Inability to steer by that fine thread usually results in the genre falling between two stools: the self-serving tract or the evasive testimonial.
But what about the mendacious account, the one that’s deceitful about the facts and gives such a patently one-sided version that the stones cry out for reproof?
Those versions can only be gainsaid by the accounts of other participants in the same dramas, personae not necessarily more capable of the detachment that helps build up the historical record, but whose accounts could serve the purpose of dispatching drivel to where it ought: the trash bin.
Former prime minister Dr Mahathir Mohamad‘s much-awaited memoirs, ‘A Doctor in the House’, reportedly went through 17 drafts before it was launched earlier this week, something like seven years and four months after his retirement.
The wait appeared to take as long as his premiership, which was 22 years and three-and-a-half months – too long a span, as even Mahathir admits, but the fault for that, typically, was not his.
The blame lay in Anwar Ibrahim‘s alleged sexual misdeeds which caused a storm whose swells Mahathir had to navigate safely before actually handing over to another successor. As ever, with Mahathir, the fault is with the others.
A season of memoir-publication
Whether that was always true can somewhat be deduced from the accounts of Mahathir’s
sometime coadjutors, former deputy prime minister Musa Hitam and former finance minister Daim Zainuddin.

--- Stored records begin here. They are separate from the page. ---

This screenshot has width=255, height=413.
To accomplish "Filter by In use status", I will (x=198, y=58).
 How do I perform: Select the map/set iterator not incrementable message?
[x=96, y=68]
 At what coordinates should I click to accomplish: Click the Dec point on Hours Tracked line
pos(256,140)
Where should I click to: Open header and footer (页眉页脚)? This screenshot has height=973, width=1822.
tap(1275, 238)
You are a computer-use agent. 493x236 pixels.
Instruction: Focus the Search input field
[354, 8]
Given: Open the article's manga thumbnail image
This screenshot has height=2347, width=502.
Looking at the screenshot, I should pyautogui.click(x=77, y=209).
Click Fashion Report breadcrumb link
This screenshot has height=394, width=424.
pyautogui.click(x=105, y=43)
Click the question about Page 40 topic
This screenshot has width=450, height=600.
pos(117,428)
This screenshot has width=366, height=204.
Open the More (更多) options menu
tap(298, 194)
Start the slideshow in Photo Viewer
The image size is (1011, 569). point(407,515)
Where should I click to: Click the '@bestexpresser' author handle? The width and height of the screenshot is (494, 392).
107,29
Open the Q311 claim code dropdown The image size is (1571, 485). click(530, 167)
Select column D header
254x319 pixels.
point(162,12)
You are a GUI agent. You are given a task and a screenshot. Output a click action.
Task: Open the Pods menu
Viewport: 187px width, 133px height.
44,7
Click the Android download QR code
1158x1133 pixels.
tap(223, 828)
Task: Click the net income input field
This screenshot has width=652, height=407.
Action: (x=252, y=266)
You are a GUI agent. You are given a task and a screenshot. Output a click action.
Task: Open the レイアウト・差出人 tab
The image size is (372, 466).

Both were about to come out with their memoirs but held back to allow their former boss to bat first in Malaysia’s hitherto unprecedented season of memoir-publication. Musa and Daim are expected to rewrite parts of their books in response to Mahathir’s patently self-serving account of affrays in which Musa and Daim were part.
Daim’s account would be the more eagerly awaited as Mahathir has implied he had to be jettisoned because of the miasma of corruption that clung to the former economic czar. Mahathir also says in his memoirs that Daim was covertly against the capital controls he introduced in 1998 in the face of the currency and stock market crisis that laid siege to East Asian economies.
Certainly, Daim would have something to say about all this. It has been bruited about on the grapevine that he felt he did a lot for Mahathir and that the latter was ungrateful for what Daim did to rescue the economy twice, in the recession of 1985-87 and the crisis of 1997-98.
In retrospect, a career such as Daim’s – covertly powerful, beneficent and sinister in equal parts – could only have been possible under an authoritarian leader like Mahathir. Their alliance was a potent one of convenience. Both were men of high and scheming intelligence. Both had their share of arrogance, greed and ambition; both wore it with one another the way two temporarily allied conspirators could, probably sublimating the inherent tensions in a stream of acerbic commentary on the menagerie of knaves and inferiors around them.
Musa to return salvo?
With Musa, Mahathir’s relation would have been different. He was a genuine democrat where Mahathir was an authoritarian to the manner born.
Mahathir claims he told home minister Musa that he did not want the ISA to be used during his term of office.Well, Mahathir has been on record as saying many things, such as that Musa, Ghafar Baba and Anwar would succeed him when he left the office of PM.
In the event, only his fourth deputy, Abdullah Ahmad Badawi, succeeded to the office – and Mahathir promptly helped yank him off the stage; so much for the assurances of Mahathir.
Musa used to say that after his exit from active politics, whenever he met Mahathir on a social basis, his former boss would banter with him, reminding him, only half in jest, of how Musa had stabbed him in the back.
From Musa’s forthcoming memoirs, presumably, we can get to know what he felt about Mahathir’s barb and its justification or lack thereof. His account, like Daim’s, is bound to be grist for the chattering classes.
‘May you live in interesting times’ goes the Chinese saying that has particular resonance for Malaysian politics.
In fact, there’s doubt about its Chinese provenance, like the doubt Mahathir conjures about his ancestry, because the saying appears naturally crafted for the byzantine ways of Malaysian politics.
The upcoming memoirs of Daim and Musa should help us around the twists and turns. But there’s no certainty that Mahathir would not, subsequently, add another round of convolution to the whole morass.